La pestilencia y lo fangoso de las orillas del canal lo hacían un lugar peligroso y repulsivo. En él algunos niños murieron ahogados. Era justo el lugar de recreo de un joven como El Chacal, dedicado a la mala vida. Pero la vida no es lineal. Un día en que los niños más pequeños del barrio jugaban junto a ese río oscuro, resbaló uno de ellos y la corriente lo arrastró varios metros. Ante la mirada azorada de los pequeños, El Chacal se tiró al canal y lo sacó hasta la orilla. La madre del chamaco llegó unos minutos después asustada, y se sorprendió por la acción heroica del joven, a quien no pudo agradecerle, pues éste, una vez que vio vivo y tosiendo al niño, se marchó. 

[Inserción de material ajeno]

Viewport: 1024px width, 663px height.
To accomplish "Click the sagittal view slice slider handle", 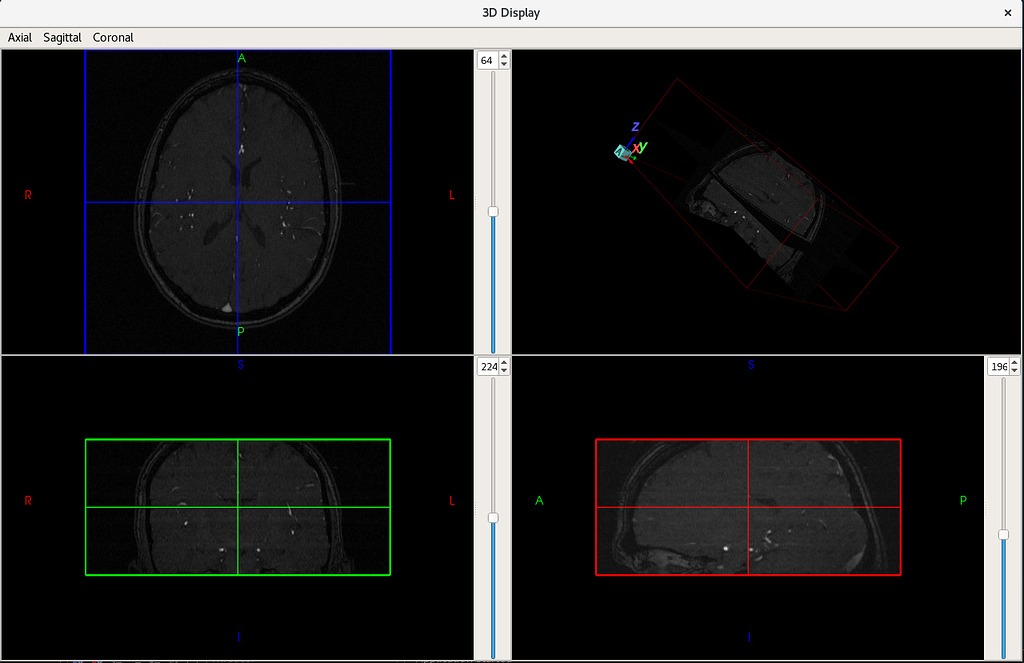I will coord(1004,535).
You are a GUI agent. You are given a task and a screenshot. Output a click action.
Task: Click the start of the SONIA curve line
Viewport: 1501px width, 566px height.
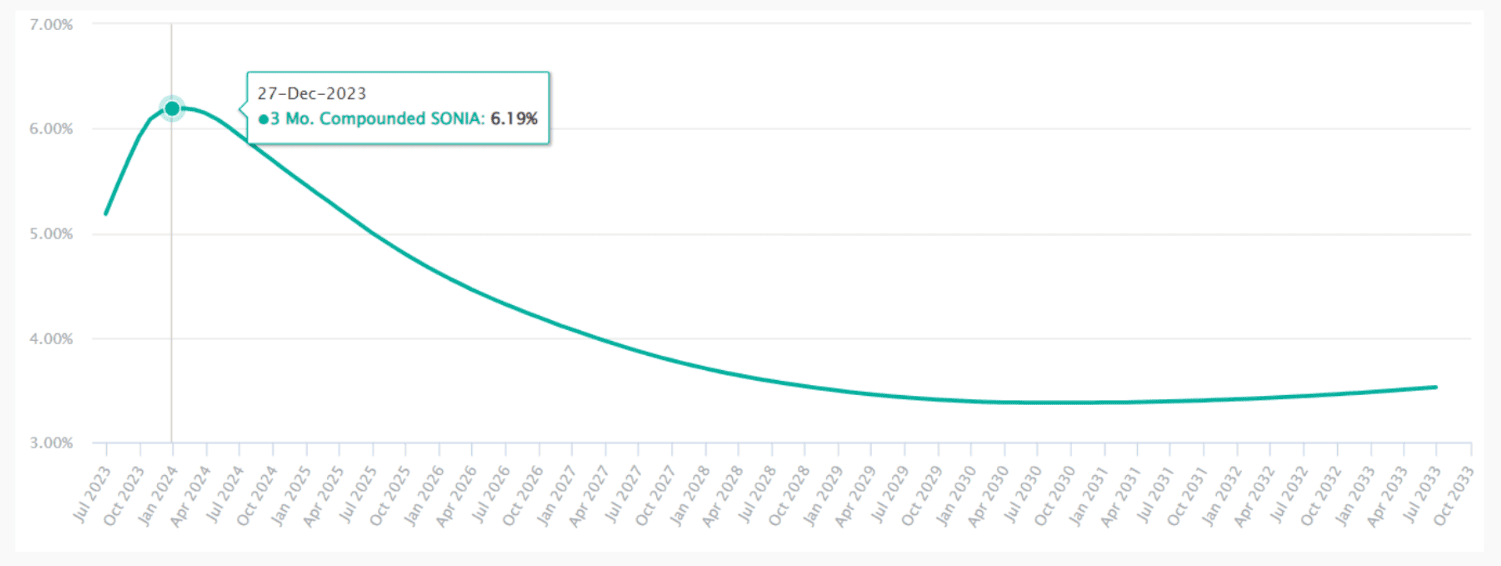106,213
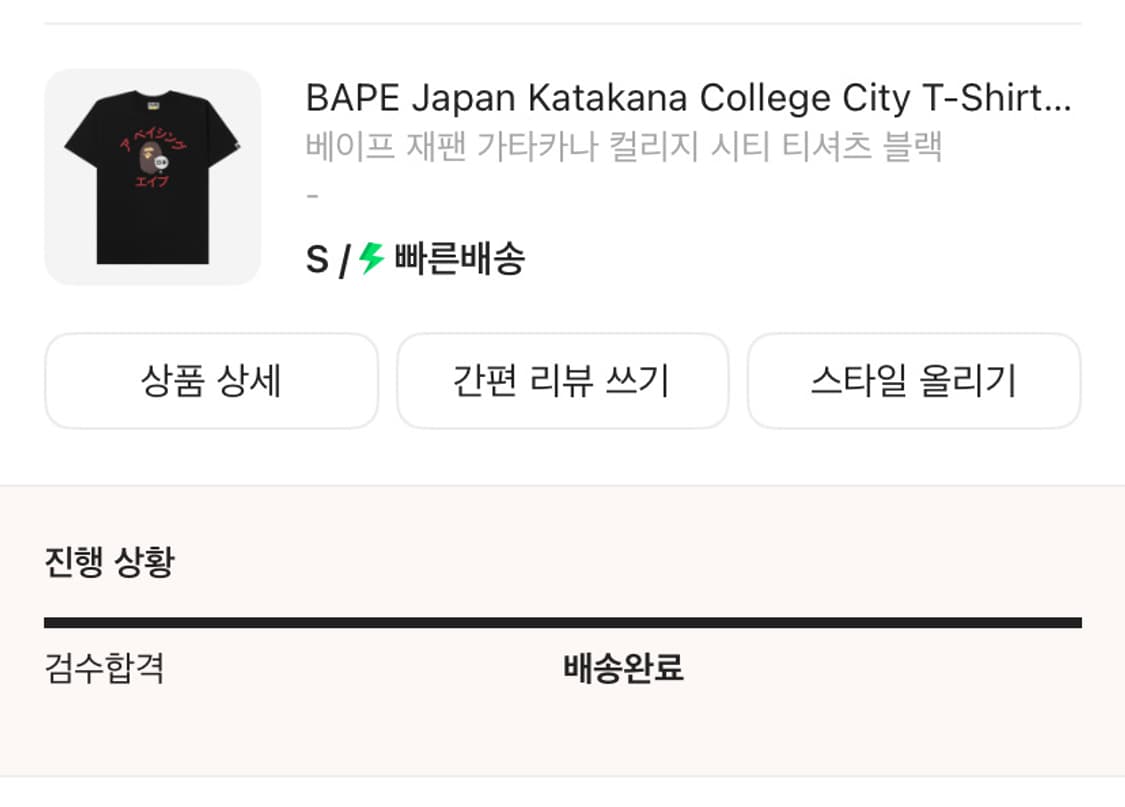Tap the size S indicator
Screen dimensions: 1125x807
click(317, 259)
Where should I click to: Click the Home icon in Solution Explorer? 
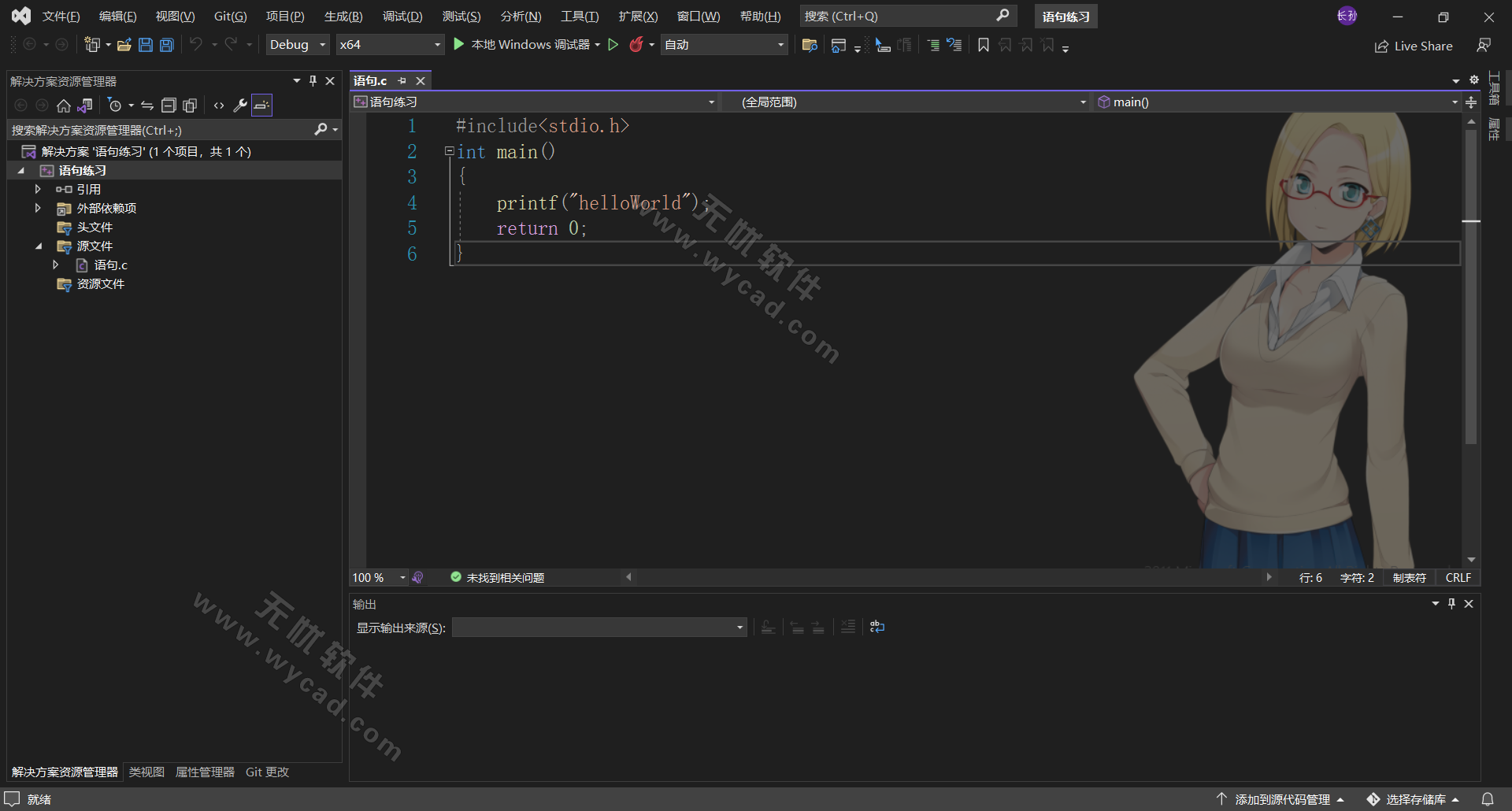(x=63, y=105)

A mí me reventaba que El Chacal no le tuviera miedo a nada ni a nadie. En cambio yo me convertía cada día en un tipo más y más pusilánime y temeroso, sobre todo en su presencia. 

Recuerdo que cierta tarde, después de una discusión y de reclamos entre delincuentes, El Chacal retó a muerte a otro temible sujeto apodado "Zurracas", quien, en tamaño, antigüedad y experiencia delictiva, le llevaba un buen trecho. El encontronazo se realizó cerca del canal a cuchillo limpio. Ambos se hirieron gravemente y la sangre goteaba manchando el polvo sin encharcarse. La gente miraba desde lejos. Yo sentía una gran excitación. Me dolían las heridas de Martín, pero al mismo tiempo deseaba su muerte. Al final, la pericia y la fuerza del "Zurracas" terminó por vencer al perro callejero. 

Asustado lo vi cuando al recibir los últimos piquetes de cuchillo en su vientre, volteó a mirarme con una tristeza infinita. Sufrí cuando el "Zurracas" lo arrojó con saña a las aguas putrefactas del canal que lo cubrió rápidamente con su manto negro. Pero sufrí mucho más, lo indecible, cuando cruzó por mi memoria el momento en que le dije al "Zurracas" que El Chacal era quien le había robado el paquete de yerba. 

Esa noche cayó sin tregua y sin luna. El remordimiento hizo que las heridas de Martín, "El Chacal", se tatuaran en mi pensamiento. Y mientras mi abuela enferma da gracias a Dios por habérselo llevado, yo lo cargo como un cadáver que no termina de morir. Lo sueño sacando sus brazos de las aguas negras y gritándome algo que no alcanzo a entender, tal vez suplicándome que lo salve o que lo entienda o tal vez que lo termine de matar. Aún no sé si debo pedirle perdón a mi hermano gemelo… o rezar junto a mi abuela dando gracias a Dios.